Design doc on parallel autodiff from Sebastian

Hey all,

@wds15 has a design doc up documenting his proposal for parallel for and and reduce using TBB and a refactored independent autodiff stack mechanism. Please put any comments on the specific proposal on the github PR; this thread is just announcing it and explaining a little bit about the process we’re trying out.

Here’s the intro text:

This RFC will enhance parallelization facilities in stan-math.

At the core it does implement

  • parallel for with automatic sharding
  • parallel reduce with automatic sharding and vectorization

To get there a few things need to be refactored and introduced

  • independent AD
  • refactored nested AD
  • Intel TBB is proposed to implement the parallel algorithms

We’re trying out the design doc process that we’ve copied and slightly adapted from the Rust community’s RFC process. The basic idea is that we’d like to get some of the more complicated designs formalized and get a set of basic questions answered about all of them before we start writing code. This is an opportunity for the entire community to comment and try to make the proposed design better. We’ll give it something like a minimum of a week to air publicly and get to a decision on it in a few weeks max (that decision could take a variety of actions including postponement, but we’ll seek some action and closure on the issue in that time period). Please see the design docs repo README (and the original Rust one if curious) for more details.

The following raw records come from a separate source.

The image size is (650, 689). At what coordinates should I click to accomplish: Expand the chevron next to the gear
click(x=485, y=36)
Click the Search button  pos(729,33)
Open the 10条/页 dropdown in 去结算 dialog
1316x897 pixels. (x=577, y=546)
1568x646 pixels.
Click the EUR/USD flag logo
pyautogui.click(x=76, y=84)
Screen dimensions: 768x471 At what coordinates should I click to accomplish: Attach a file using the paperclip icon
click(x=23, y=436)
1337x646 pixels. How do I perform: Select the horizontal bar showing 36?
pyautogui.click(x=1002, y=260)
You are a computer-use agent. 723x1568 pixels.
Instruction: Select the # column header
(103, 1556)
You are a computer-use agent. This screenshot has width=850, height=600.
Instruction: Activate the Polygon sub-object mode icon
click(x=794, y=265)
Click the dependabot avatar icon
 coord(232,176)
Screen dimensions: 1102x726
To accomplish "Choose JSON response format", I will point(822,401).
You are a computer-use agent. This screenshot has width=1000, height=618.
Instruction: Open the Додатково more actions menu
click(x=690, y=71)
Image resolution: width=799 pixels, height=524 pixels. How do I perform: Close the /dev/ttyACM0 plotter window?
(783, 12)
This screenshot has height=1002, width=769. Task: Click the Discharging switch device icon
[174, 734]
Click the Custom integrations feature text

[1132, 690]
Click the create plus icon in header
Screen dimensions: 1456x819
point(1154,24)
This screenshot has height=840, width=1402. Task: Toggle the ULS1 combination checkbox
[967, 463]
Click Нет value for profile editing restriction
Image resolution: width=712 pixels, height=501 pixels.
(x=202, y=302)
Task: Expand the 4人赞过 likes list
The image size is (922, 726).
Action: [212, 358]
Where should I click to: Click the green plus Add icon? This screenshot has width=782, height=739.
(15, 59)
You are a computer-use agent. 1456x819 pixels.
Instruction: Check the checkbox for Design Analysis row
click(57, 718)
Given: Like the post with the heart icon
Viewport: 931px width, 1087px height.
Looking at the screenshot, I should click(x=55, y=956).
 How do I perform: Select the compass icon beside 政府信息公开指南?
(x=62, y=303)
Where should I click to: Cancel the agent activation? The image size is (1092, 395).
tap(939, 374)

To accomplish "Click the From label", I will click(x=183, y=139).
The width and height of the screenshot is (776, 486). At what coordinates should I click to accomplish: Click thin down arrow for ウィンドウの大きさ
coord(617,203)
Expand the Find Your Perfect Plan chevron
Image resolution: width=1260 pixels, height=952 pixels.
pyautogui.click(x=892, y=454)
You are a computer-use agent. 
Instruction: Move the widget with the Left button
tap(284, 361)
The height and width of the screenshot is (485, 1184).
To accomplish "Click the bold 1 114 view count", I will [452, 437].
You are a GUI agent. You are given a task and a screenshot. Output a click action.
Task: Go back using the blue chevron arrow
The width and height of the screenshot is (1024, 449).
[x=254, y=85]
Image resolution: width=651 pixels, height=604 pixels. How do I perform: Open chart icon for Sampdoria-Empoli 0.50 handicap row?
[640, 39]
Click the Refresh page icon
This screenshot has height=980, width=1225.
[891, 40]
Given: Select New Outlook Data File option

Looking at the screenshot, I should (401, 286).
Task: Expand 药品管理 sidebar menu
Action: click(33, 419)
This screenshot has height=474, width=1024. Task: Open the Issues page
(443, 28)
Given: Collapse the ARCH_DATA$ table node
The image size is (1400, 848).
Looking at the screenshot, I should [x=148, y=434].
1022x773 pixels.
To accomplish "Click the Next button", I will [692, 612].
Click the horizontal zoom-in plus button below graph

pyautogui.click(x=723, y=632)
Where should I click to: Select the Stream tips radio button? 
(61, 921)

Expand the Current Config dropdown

@syclik, do you have time to be the reviewer for this one? We definitely need to get your comments if possible as this is a change to the math library more involved than just adding new functions and classes.

Thanks all!

3 Likes

Yup. What am I supposed to do in the review?

The big question to answer is if you agree to the concepts introduced (independent AD, refactored nested AD, using the TBB as a workhorse). Maybe you have a short look at the template to see what information I was aiming to fill into the sections as guided by the process. The document is hopefully easy to follow; if not, then comment on that maybe first so that we can resolve that. Ultimately, this document describes where we are heading design wise to get things working in math and here we need alignment.

As it’s a way of thinking for me to write code, I have a prototype of things up on Stan-math. That’s not meant to become the implementation we end up with, but you can glance at it there if you think it helps to fill holes in what I described there (parallel-ad-tape-v3; maybe start with the for_each test … which is not super clean, but hopefully still helpful).

Yeah - the hope with this process is that the community can all comment line-by-line (as there’s a few topics in the proposal that all work together) and then the reviewer can do something really similar to a code review, but for the high level ideas. So probably less style comments and more polishing the ideas and architecture and asking for enough clarification that it’s clear what’s being agreed to. Here’s an example of a Rust RFC with a bunch of comments that was eventually approved and thus merged in: https://github.com/rust-lang/rfcs/pull/2645 At that point anyone should have confidence working on implementation of the design that they’ll be doing work that’s along the right track because the design has been reviewed at the high level.

I guess this work incorporates A Geometric Theory of Higher-Order Automatic Differentiation, https://arxiv.org/abs/1812.11592 ?

No - I did not dive into that. I probably should… given this resource limited world I did not find the time yet… and BTW, if someone wants to give a hand and implement stuff - there is a lot to do and help is very welcome.

1 Like

Can you say more about how you’re thinking that paper would influence the memory layout and nested API of autodiff?

I just got the superficial, vague understanding from the paper that some of the calculations for higher order autodiff are redundant and can be factored out. It seemed relevant if you’re trying to make things faster.

Ah… sure, if you have certain continuity conditions met, then that is key to take advantage of… but here I am shooting for getting simple reverse mode running in parallel. That will be useful for all models we can run in Stan right now (only needing gradients) and it will also be useful for that higher order world (should we ever get there).

Loving all things parallel and Stan related I would like to help out. If you have any specific stuff that needs to be done, assign/tag/pm me.

2 Likes

Same!

1 Like
The suggested building blocks per se only parallelize the *forward*
  sweep of reverse mode AD, but not the reverse sweep. Thus, the
  operations which involved `adj_jac_apply`, for example, are not
  speedup at all with this. However, this can easily be resolved by
  introducing a general AD tree compression facility which works just
  as `map_rect` does. Such a facility needs to know all the operands
  and can then do nested AD and perform on the spot gradient
  evaluation of the function of interest and store results as
  `operands_and_partials`.

What’s the difficulty of adding mechanisms to parallelize the reverse sweep? Is there any way that this refactor might make it easier to do that reverse sweep? Does this refactor in any way hamper our ability to do the parallel reverse sweep? Or is that tangential?

I’m a fan of the reverse sweep (except that time the Warriors lost).

Hey! Please move this discussion to the PR, thanks!

@rok_cesnovar & @stevebronder much appreciated! For the moment the design PR is what needs to get through. So going over that and commenting is very much appreciated. Doing so will sync all our brains in terms of what is to come.

Once the design is agreed on I am happy to draft a working plan for this which we can then use to setup planned issues+PRs. At that point we can work along that plan.

1 Like

@rok_cesnovar… one issue to take on for parallelism is this one: https://github.com/stan-dev/math/issues/1250

It is about reverting the commit mentioned to go back to the lgamma from boost since the std one introduces global locking which destroys any parallel performance…including map rect.

The crux is that the std versions seems faster, but it has no guarantee on the output precision. In addition you may have to deal with border line cases…but if you could handle that one - that would help.

Sure. Will look into that. Assigning myself.